A strong majority of Financial Services Institute advisor members oppose the Department of Labor's pending rule to redefine the term "fiduciary," according to a survey by the trade group.

“Financial advisor opposition to the Department of Labor's fiduciary definition proposal has ... held strong over the past year,” said Dale Brown, president and CEO of FSI.  “The redefinition could ban the earning of a commission on IRA advice, pricing millions of middle-class investors out of the market for affordable retirement advice."

In other survey results, 54 percent of independent financial advisors said the recent government shutdown did not negatively affect their clients. However, they were evenly split when asked if their workload increased due to problems their clients faced during the shutdown and debt ceiling debate.
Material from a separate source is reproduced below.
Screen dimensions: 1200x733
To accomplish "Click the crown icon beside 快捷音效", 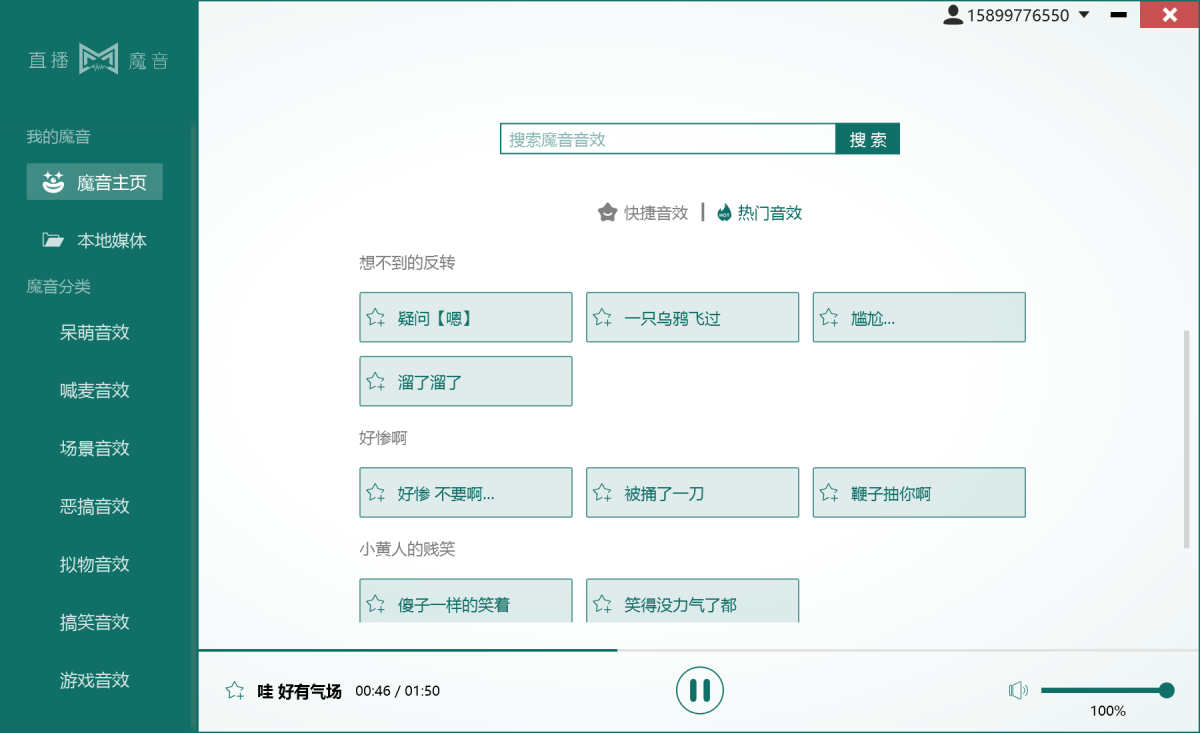I will [608, 212].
The majority of respondents (77 percent) believe that the administration and Congress will agree to a short-term fix to avoid another shutdown when the current deal ends in January.

Fifty-five percent of advisors think the government should cut spending as part of the bargain to avoid another closure. Only one percent said the government should raise taxes. Forty–two percent said it should be a combination of both.

More than half of advisors (57 percent) said the economy will stay flat in 2014, while 59 percent expect a neutral performance from the equities markets next year.

The online survey was completed by 2,528 FSI financial advisors who are members of FSI from November 4-8.